[This began as a comment to PastorDan’s excellent Word for the Week for Easter Sunday. It got so long that it put me in mind of the “community standard” that if your comment is really long, you probably need to post your own diary. So I am. With a “Thank you” to PastorDan for his many diaries and comments and sermons that offer so much food for thought for believers and non-believers alike.]

Let me begin by saying that I am not a believer, but I do spend some time thinking about what is the best way to live life, and in order to find the answers to my own questions about these things, from time to time I read the words of the great philosophers and teachers of history – or more often, I read someone else’s explanation of their thoughts and teachings, because I do this at a very superficial level.
For example, I am struck by this phrase from PastorDan’s text for the day from Colossians: “Put to death, therefore, whatever in you is earthly: fornication, impurity, passion, evil desire, and greed (which is idolatry).” It seems very similar to (my shallow understanding of) some of the teachings of Buddhism.

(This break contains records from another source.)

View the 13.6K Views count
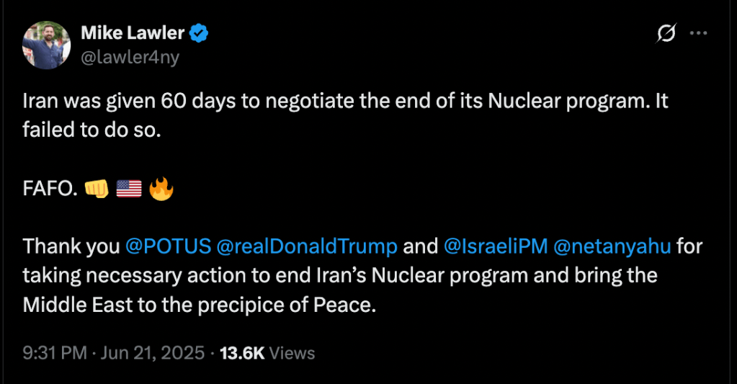The image size is (737, 384). tap(267, 353)
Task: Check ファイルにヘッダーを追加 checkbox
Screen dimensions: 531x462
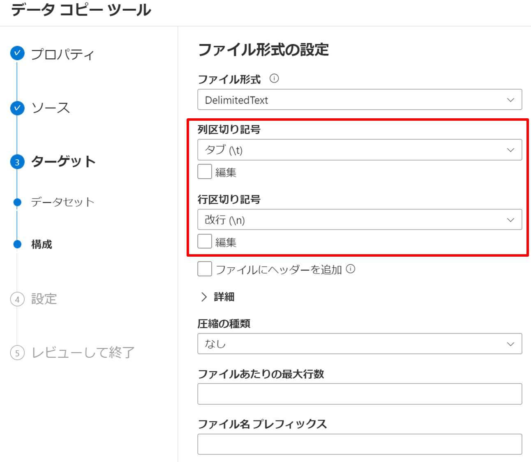Action: pyautogui.click(x=205, y=269)
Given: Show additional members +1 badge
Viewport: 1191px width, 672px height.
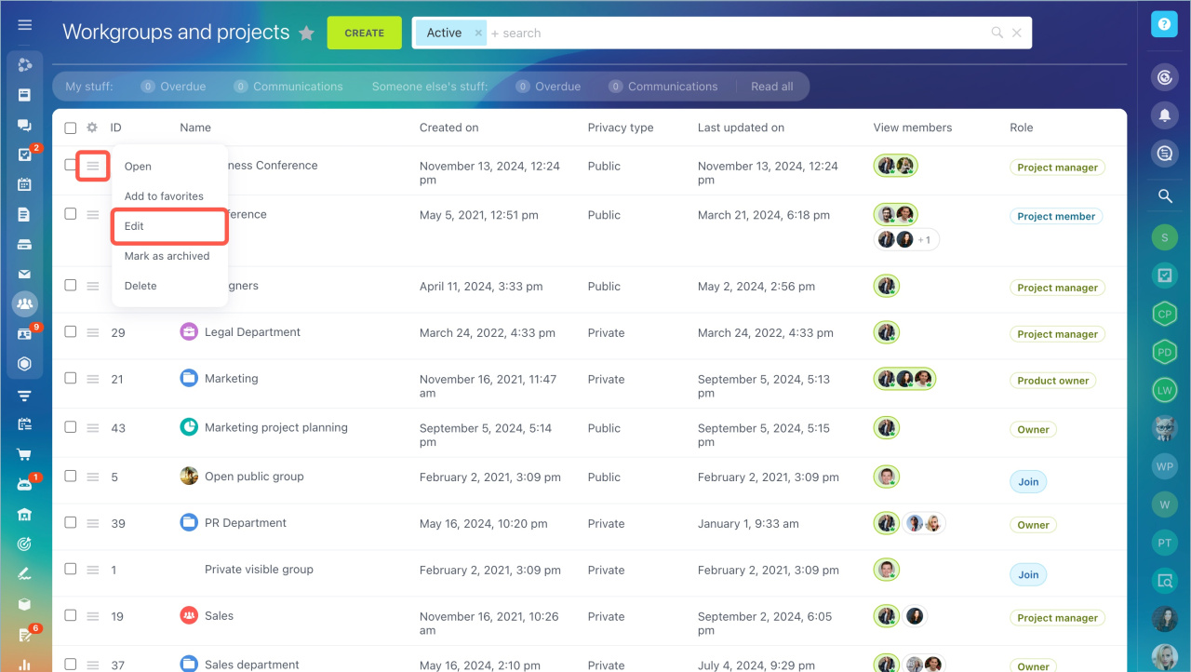Looking at the screenshot, I should pos(924,240).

I find much that I value highly in the words of Jesus as reported by the writers of the gospels. I have not read the Jefferson Bible, but if I understand it correctly, I think I would like it very much.

PastorDan’s comment,

This is not rule-setting, but something more subtle: Paul wants his readers to judge their actions for themselves, not look to a list of rules for guidance. Maturity, after all, calls for the internalizing of values, and the ability to set them into action appropriately.

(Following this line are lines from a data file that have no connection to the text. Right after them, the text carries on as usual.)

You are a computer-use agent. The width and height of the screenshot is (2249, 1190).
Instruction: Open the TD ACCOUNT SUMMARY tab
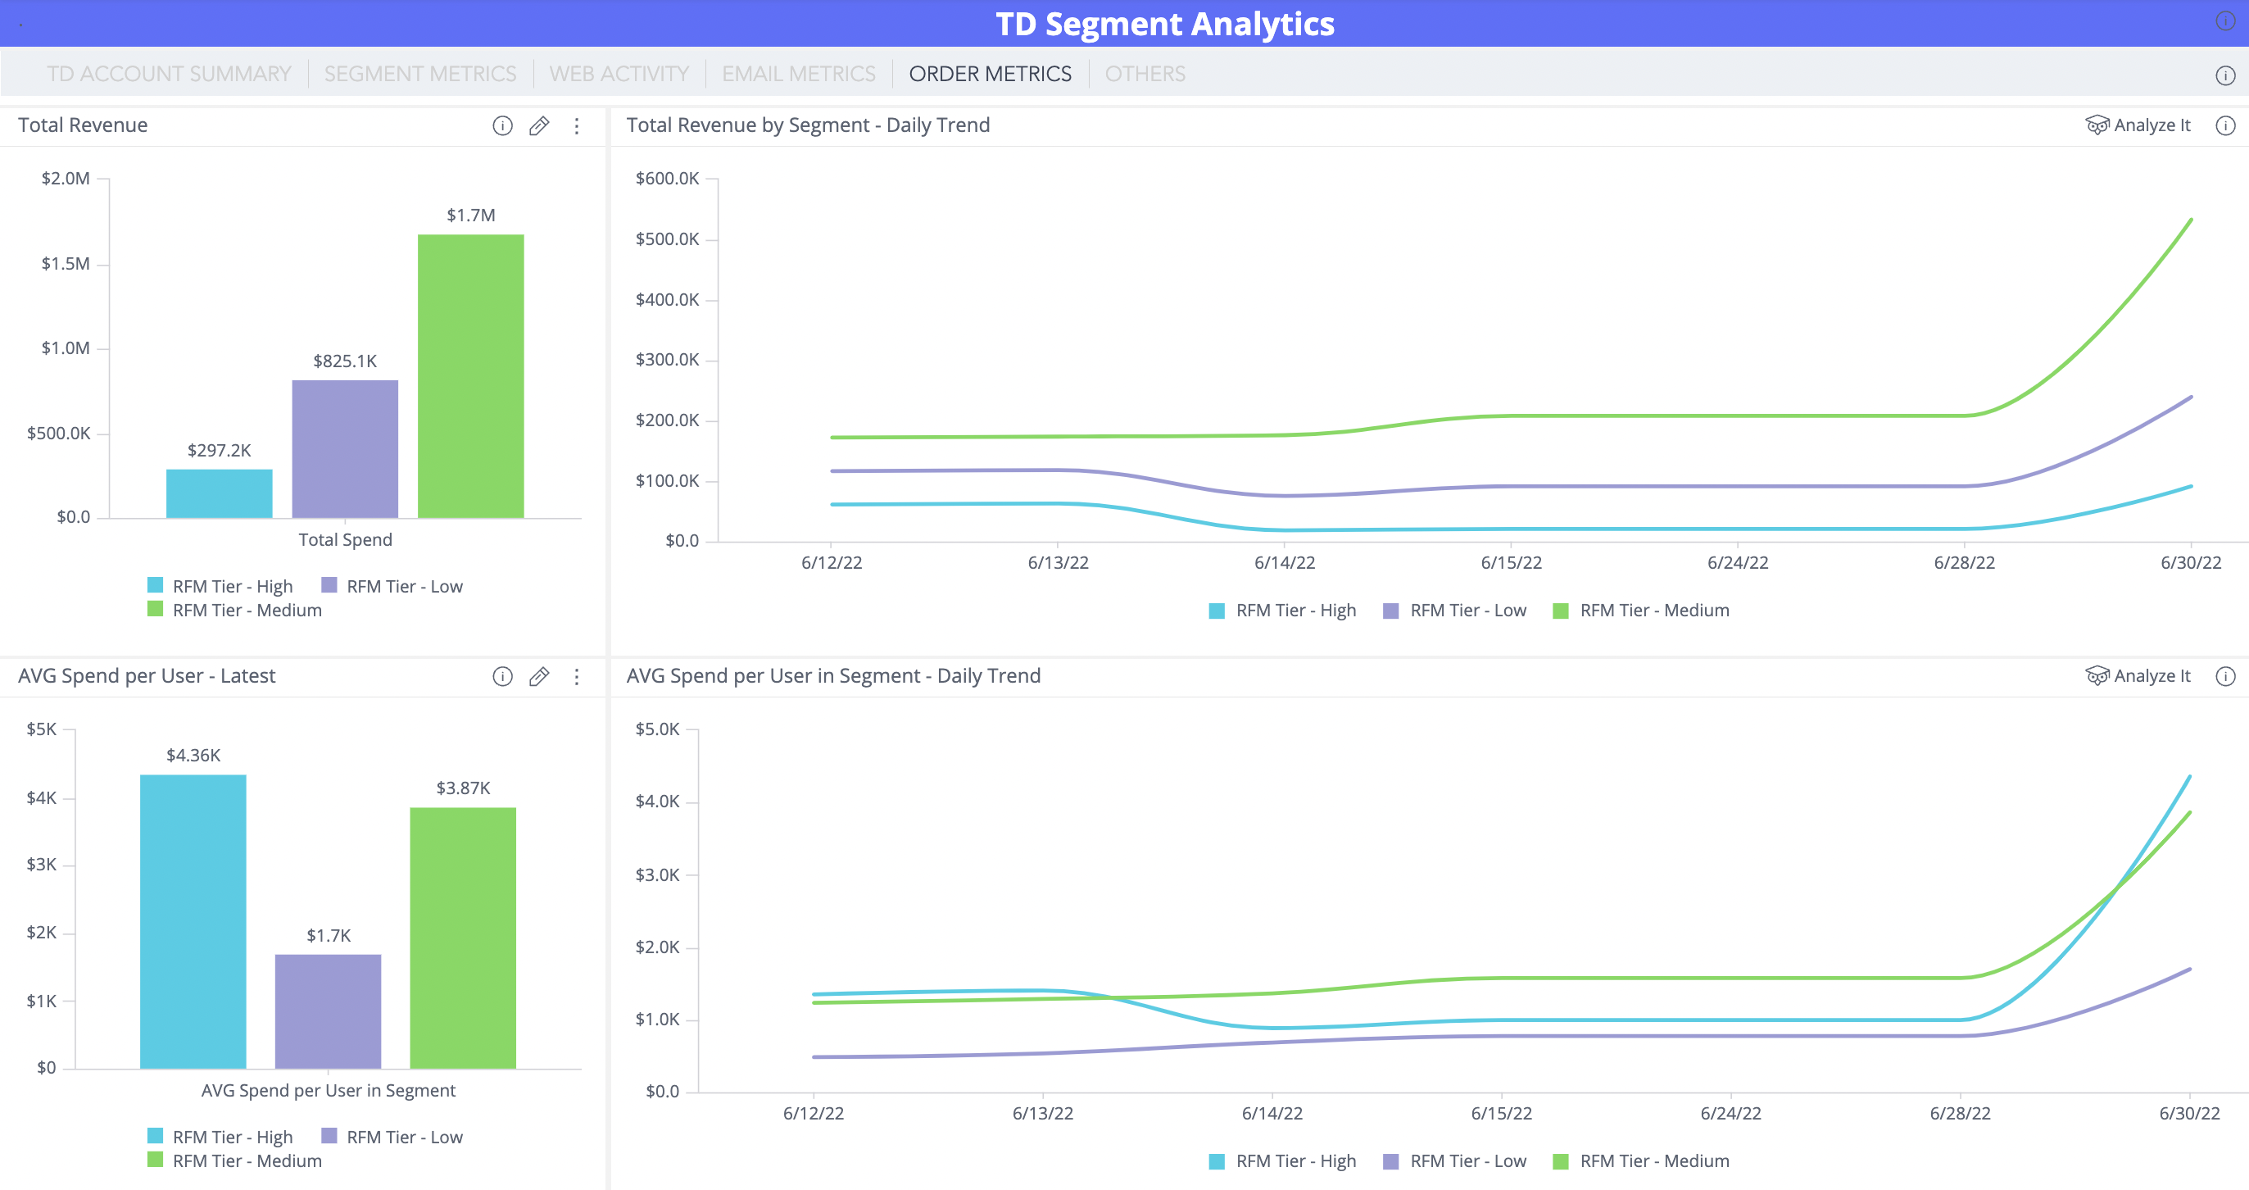[169, 74]
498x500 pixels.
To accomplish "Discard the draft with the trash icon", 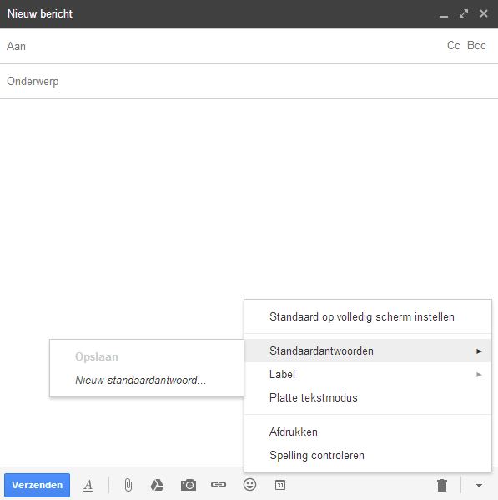I will point(442,485).
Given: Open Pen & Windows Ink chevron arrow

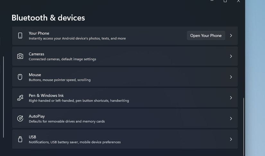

I recently listened to Bob Solomon’s lectures on Nietzsche. Now to be clear, I have not read Nietzsche’s works, so my understanding of Nietzsche’s thought is my own interpretation of Solomon’s interpretation . . . and may bear little resemblance to what Nietzsche actually said. But I like my interpretation for giving me guidance in my own life. (Please don’t give me a hard time about this. I do own books by Nietzsche, and plan to do a “reality check” by reading the original as soon as I can.)

And this is my interpretation of the concept of going “beyond morality.” First,  that it is most definitely not a suggestion that we should cease to be moral. But rather, that if we define morality as simply “following the rules” that is not enough. Being truly moral requires more. It requires that each person be the most moral person that they – in their own uniqueness – are capable  of being.

For example, there is a near-universal “rule” – don’t steal. For one person, perhaps growing up in severe poverty and with a tendency to envy as part of their character (for whatever reason), simply not taking things that don’t belong to them may be the most moral that they are capable of being in this regard. Another person may go beyond that to resist being manipulative, because manipulation is a way of “stealing” other people’s time and energy. A business owner may choose to “not steal” his employees’ work by paying them fairly and treating them with respect. Yet another person may able to be their “most moral” by working tirelessly to fight against poverty and for social justice in a third-world country, seeing pathological maldistribution of wealth that gives rise to such poverty as stealing.

PastorDan seems to be saying much the same thing. The battle against the condition of the world has got to start right here, right now. Too many are hurting, too many are dying, to wait for pie in the sky.

Simply following the rules as laid out by one’s adopted religion, or any other ethical system if one is not religious, is not enough. We must do the best that each of us, given our own particular talents and limitations, is capable of. For some liberals or progressives, the best that they can do may be informing themselves, showing up, and voting. But for most of us here, we must go beyond that.